*** Block opens ***
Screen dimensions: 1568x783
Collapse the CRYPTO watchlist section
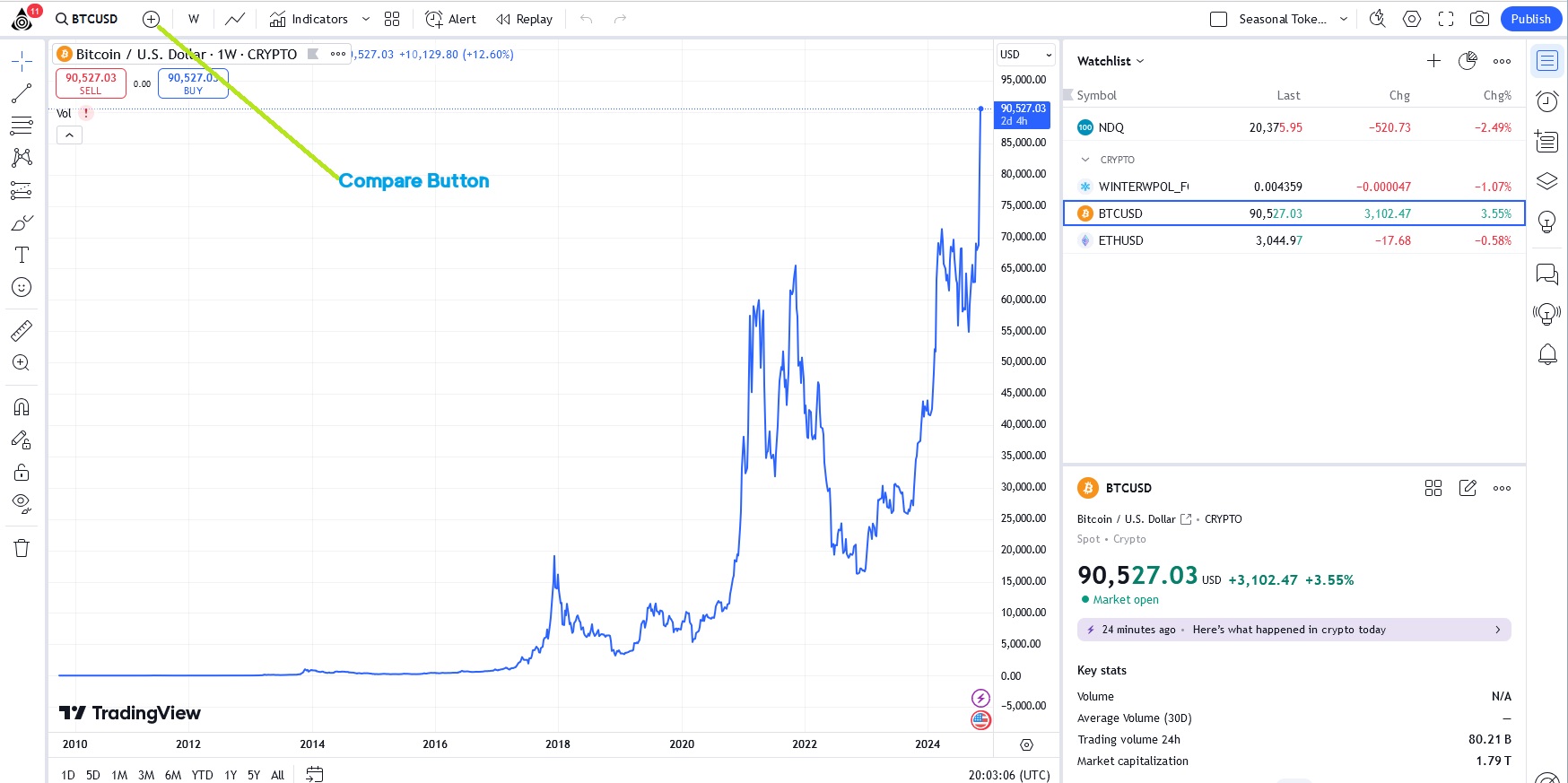[x=1085, y=160]
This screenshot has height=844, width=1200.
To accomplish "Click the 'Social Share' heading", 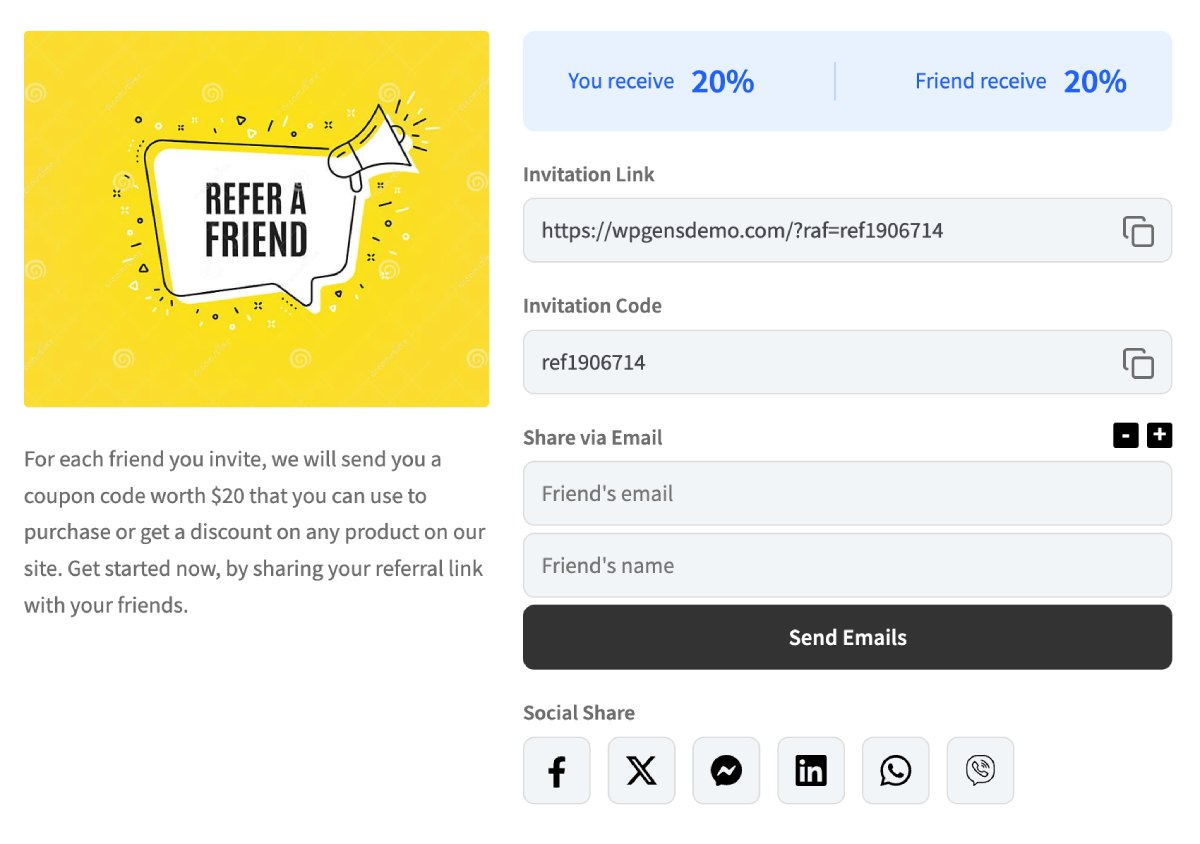I will 579,713.
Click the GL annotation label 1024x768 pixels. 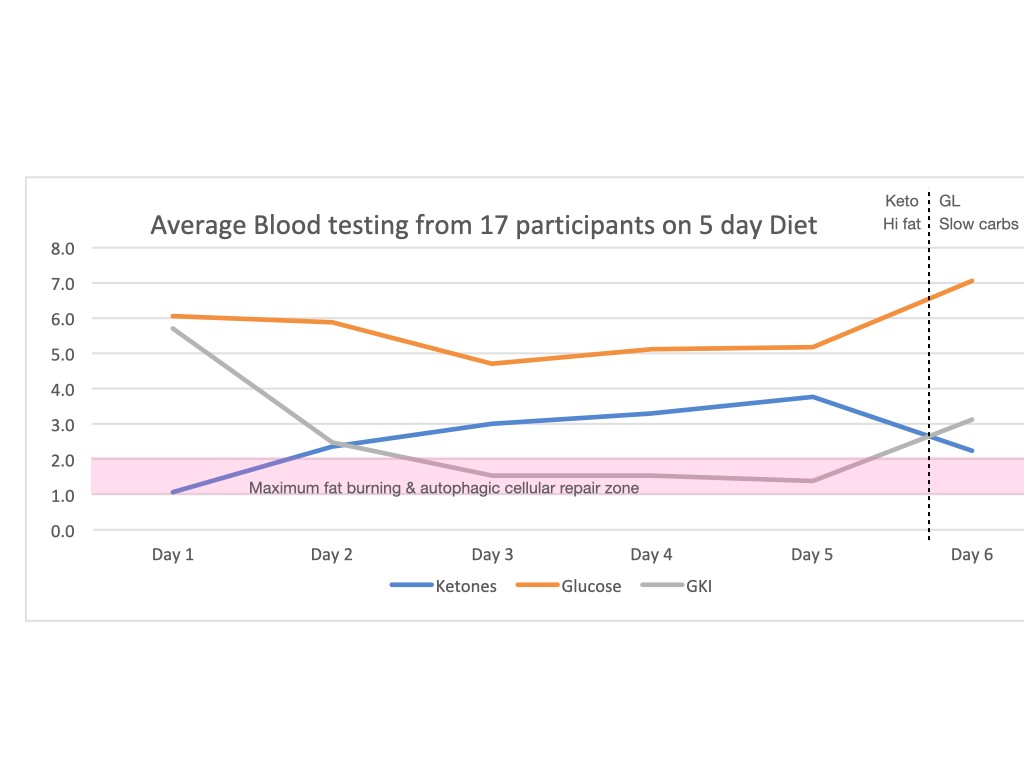pyautogui.click(x=949, y=201)
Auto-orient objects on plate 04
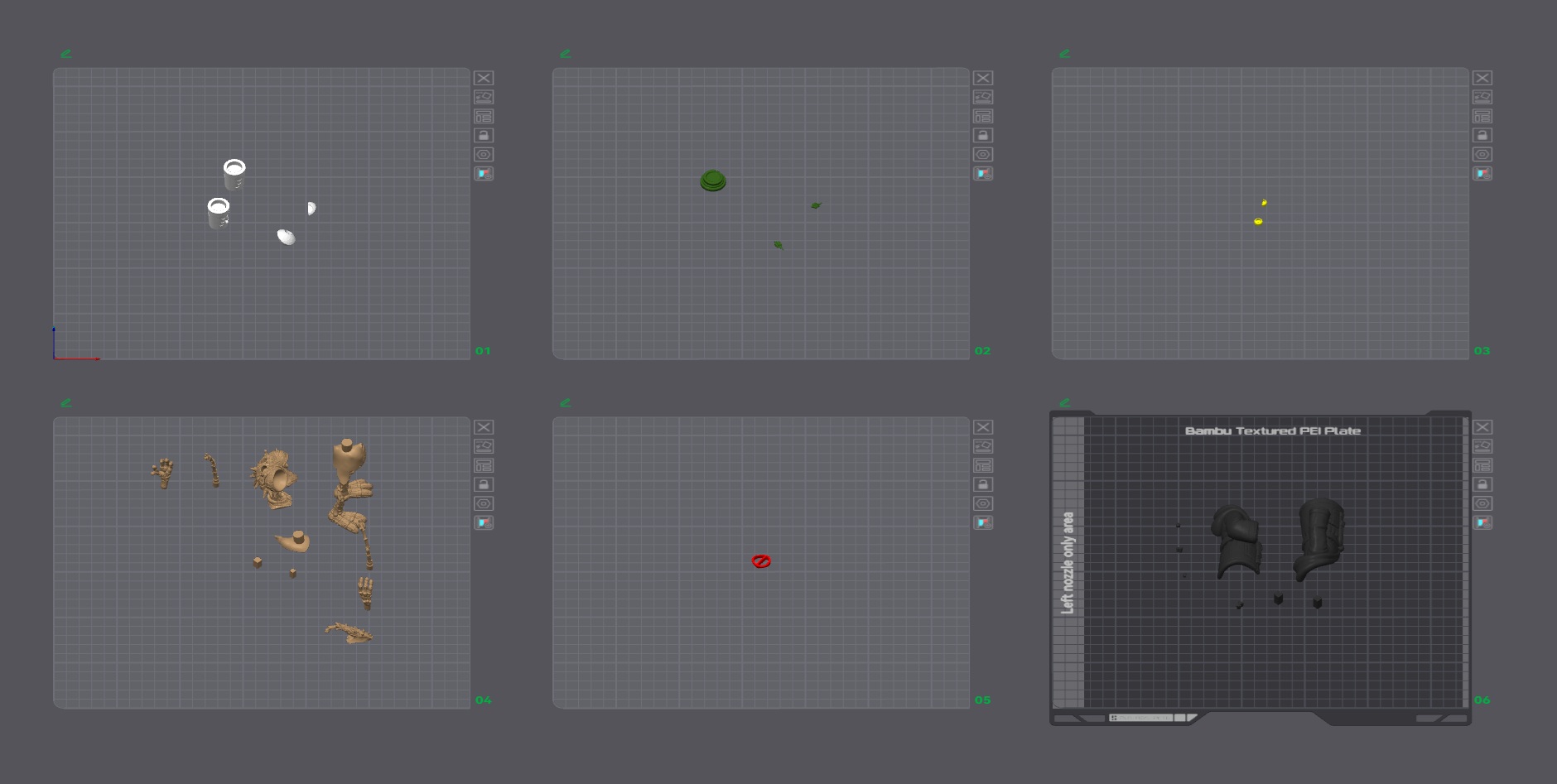Viewport: 1557px width, 784px height. point(484,446)
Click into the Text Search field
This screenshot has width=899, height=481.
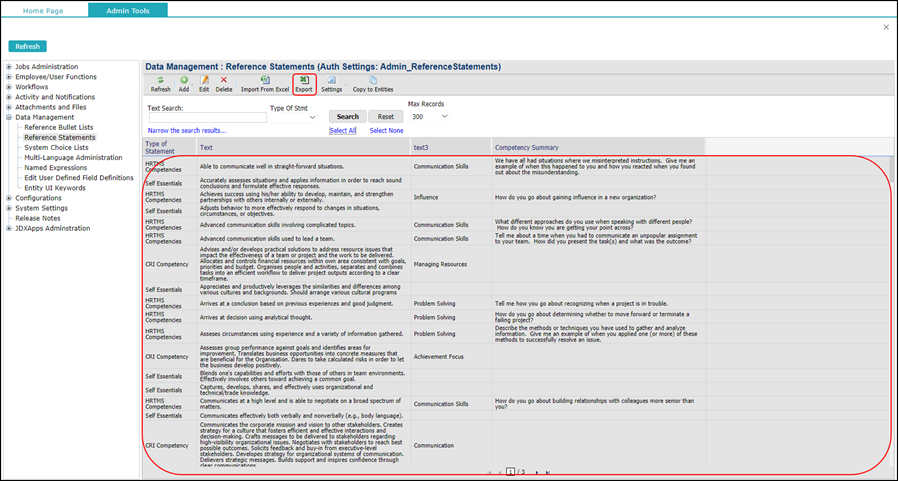pos(206,117)
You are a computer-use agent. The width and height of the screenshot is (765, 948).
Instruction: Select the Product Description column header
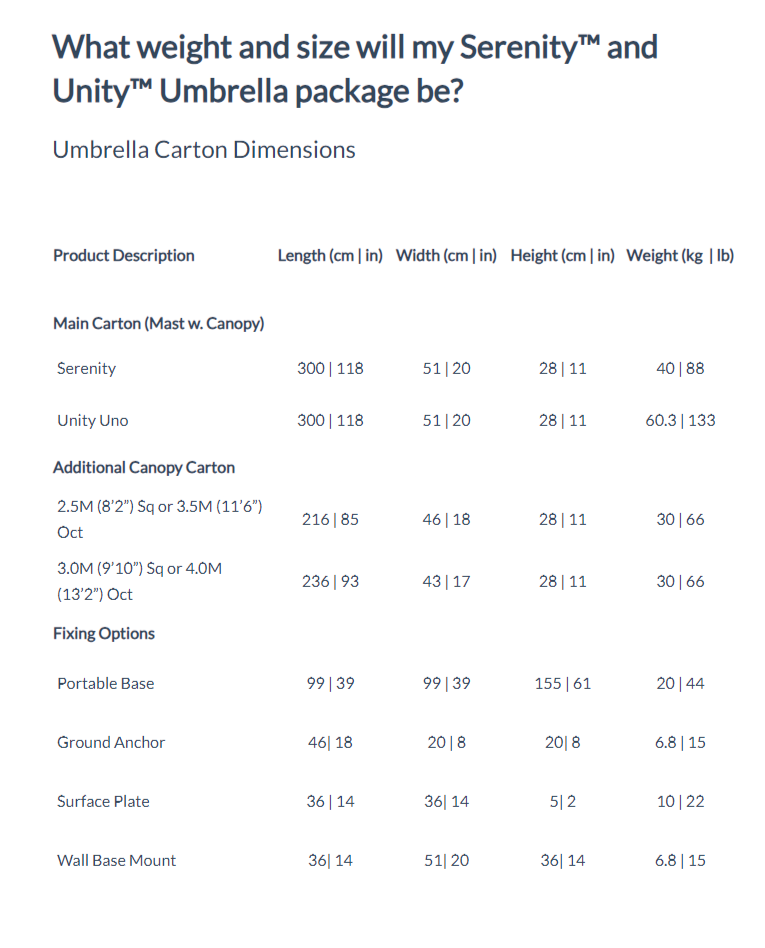(124, 256)
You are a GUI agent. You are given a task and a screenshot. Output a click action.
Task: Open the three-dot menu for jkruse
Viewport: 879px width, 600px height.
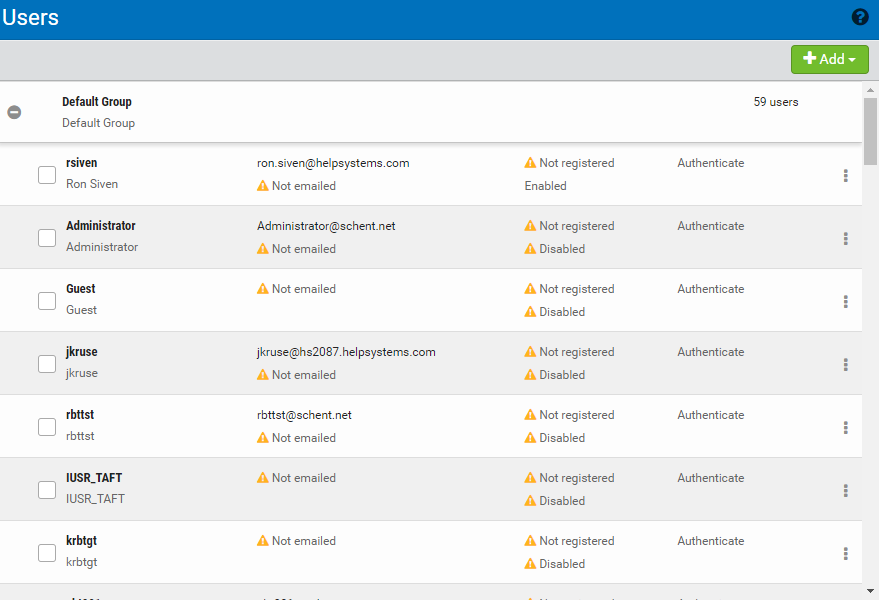pos(845,365)
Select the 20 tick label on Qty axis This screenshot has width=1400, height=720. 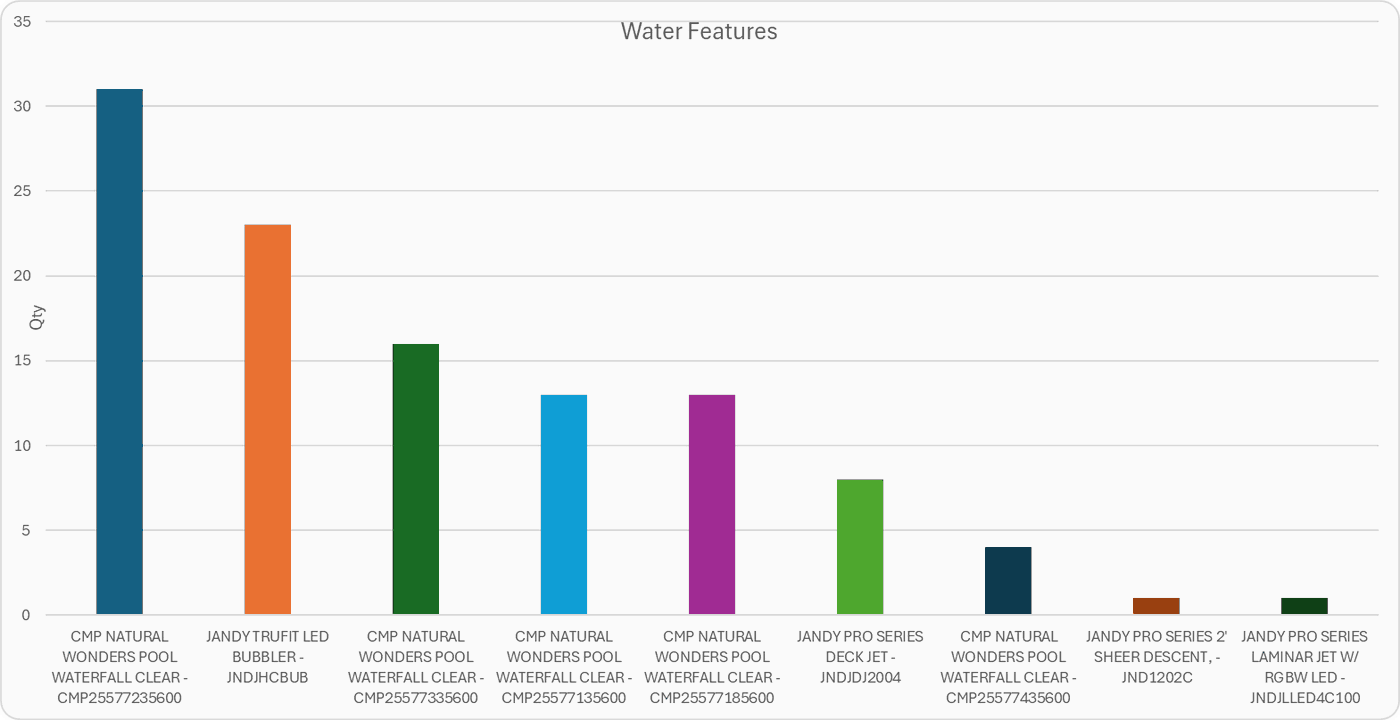22,276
*** Block closes ***
PROBLEM TO WORK ON. Every line that includes "agent" must be copied from the material above.

SOLUTION TO THE EXERCISE.
You are a computer-use agent. The width and height of the screenshot is (765, 948).
You are a GUI agent. You are given a task and a screenshot. Output a click action.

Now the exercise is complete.